Work required
The records below are to be restated word for word, with every picture left out.

=-=-=

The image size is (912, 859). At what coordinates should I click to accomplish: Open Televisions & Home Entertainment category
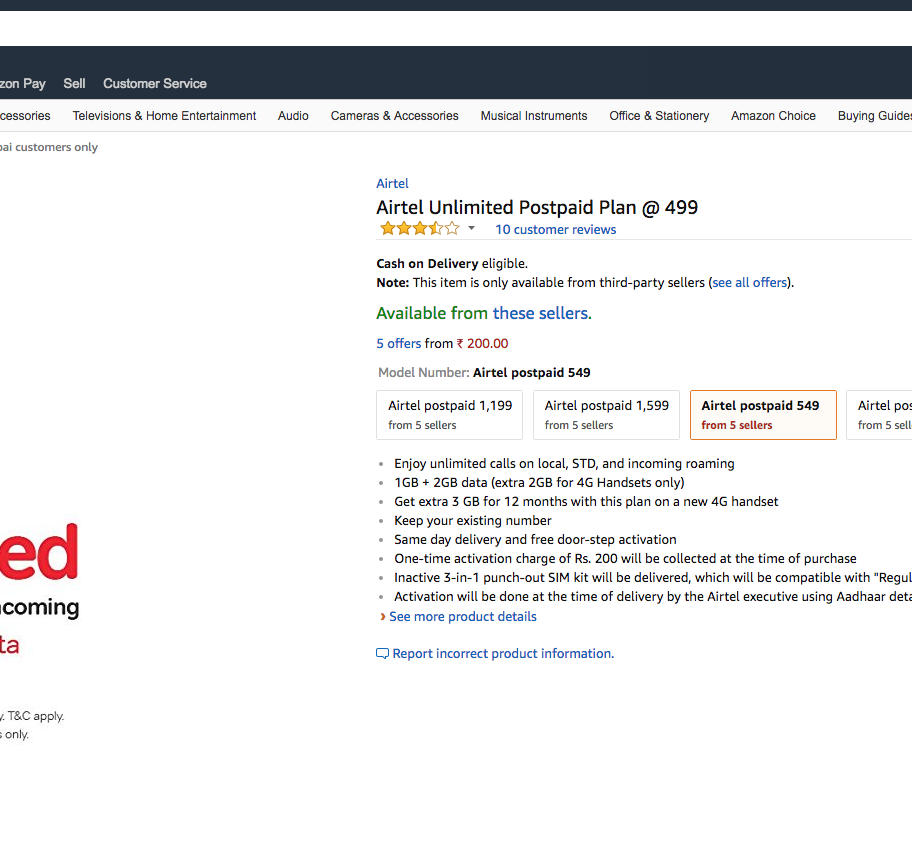click(x=164, y=116)
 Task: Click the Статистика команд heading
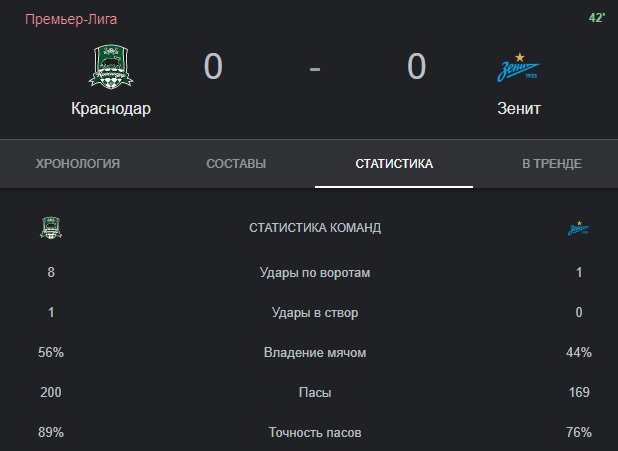click(315, 227)
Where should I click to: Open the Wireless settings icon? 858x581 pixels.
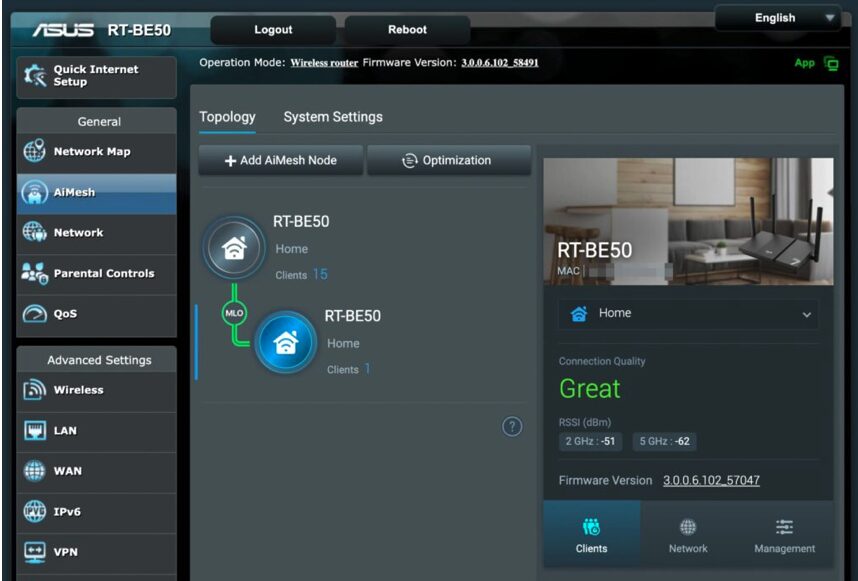(34, 390)
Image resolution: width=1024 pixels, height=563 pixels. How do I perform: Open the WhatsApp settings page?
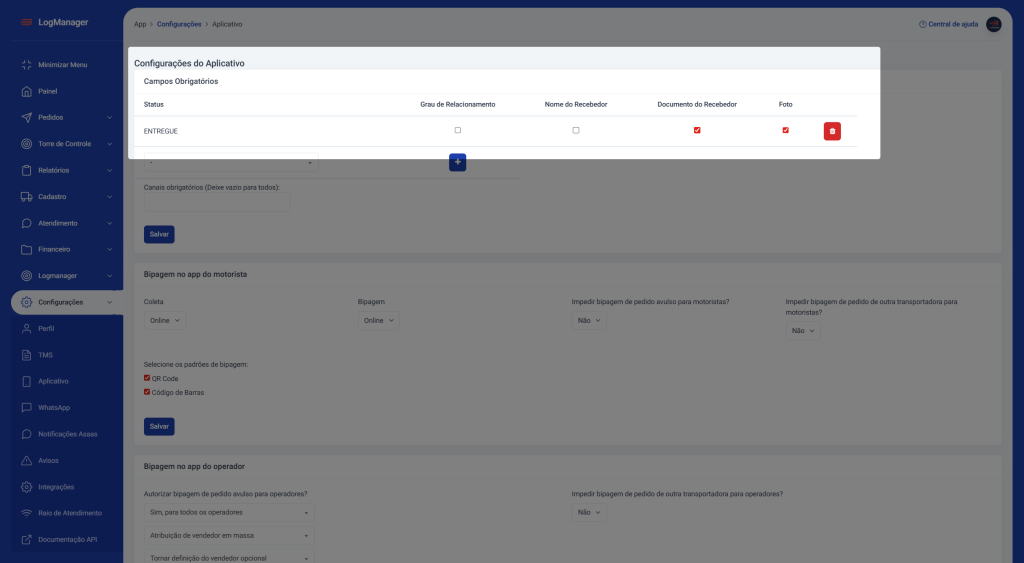tap(54, 408)
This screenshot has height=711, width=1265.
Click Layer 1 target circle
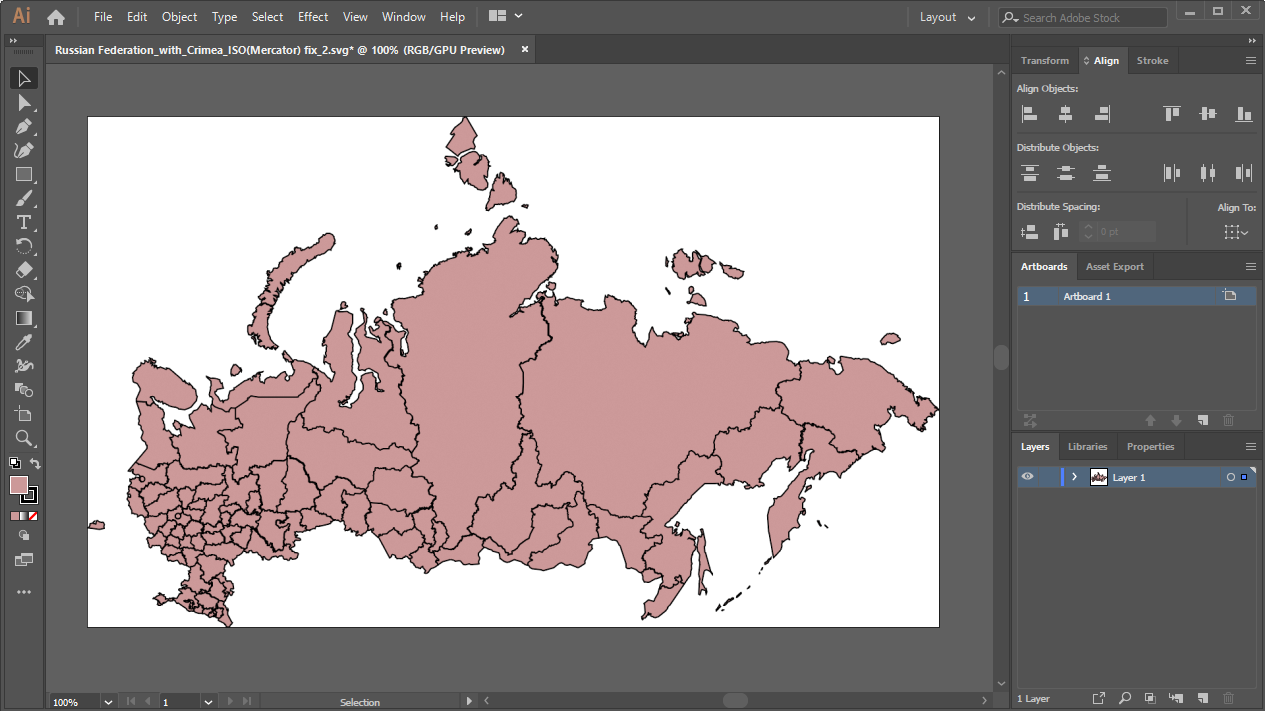(x=1230, y=478)
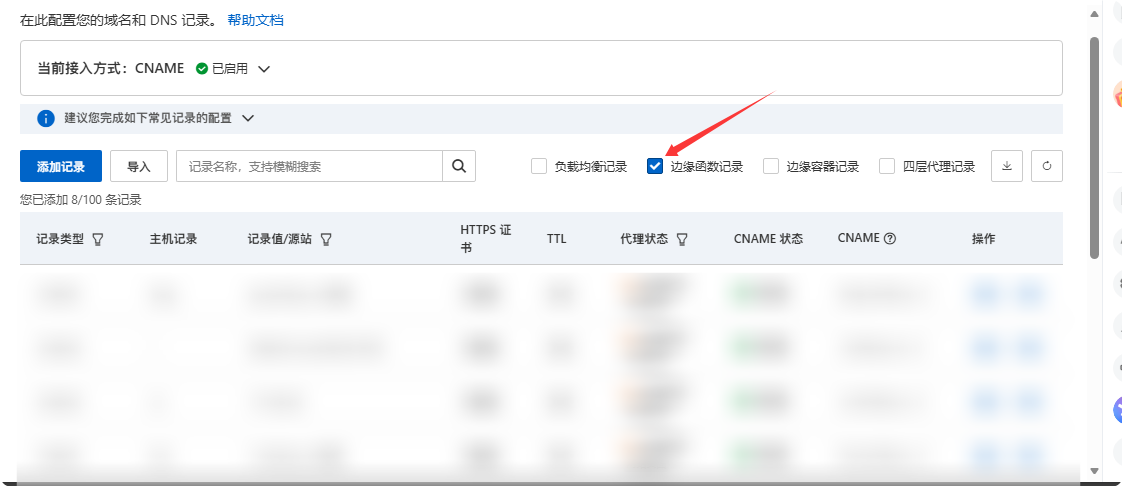Click the 添加记录 button
This screenshot has width=1122, height=486.
(61, 166)
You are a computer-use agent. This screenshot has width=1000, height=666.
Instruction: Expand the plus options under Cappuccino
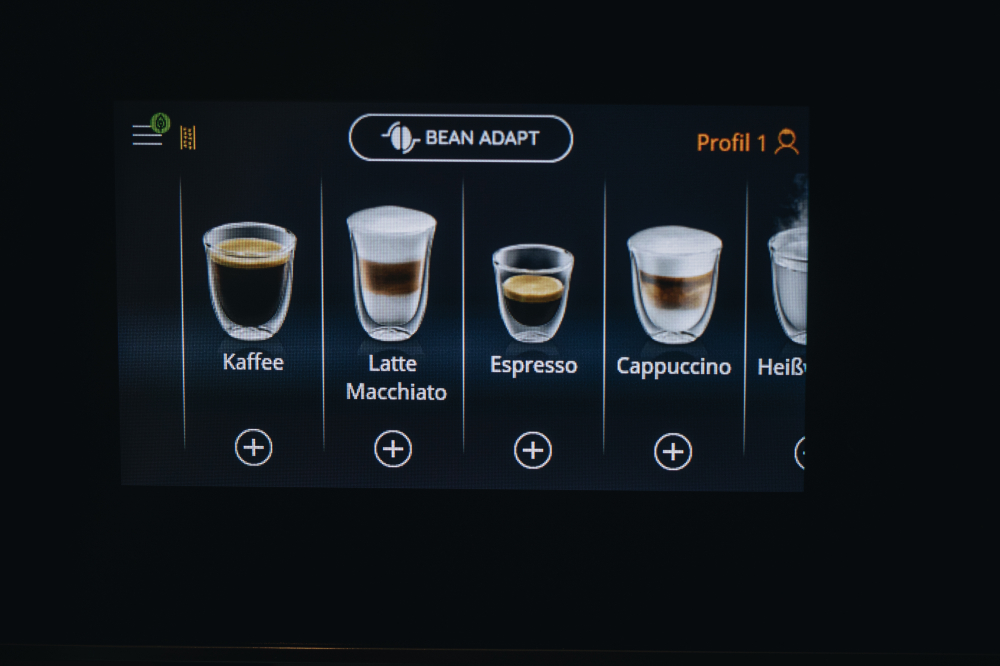[x=673, y=452]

=-=-=

Problem solution
The image size is (912, 859). At what coordinates should I click to accomplish: Open Televisions & Home Entertainment category
click(x=164, y=116)
 Task: Click the Статистика команд heading
click(315, 227)
Where should I click to: Open the Wireless settings icon? 858x581 pixels.
(34, 390)
Image resolution: width=1024 pixels, height=563 pixels. How do I perform: Open the WhatsApp settings page?
tap(54, 408)
This screenshot has height=711, width=1265.
Click Layer 1 target circle
(x=1230, y=478)
Click the 添加记录 button
This screenshot has width=1122, height=486.
(61, 166)
You are a computer-use agent. This screenshot has width=1000, height=666.
Instruction: Expand the plus options under Cappuccino
[x=673, y=452]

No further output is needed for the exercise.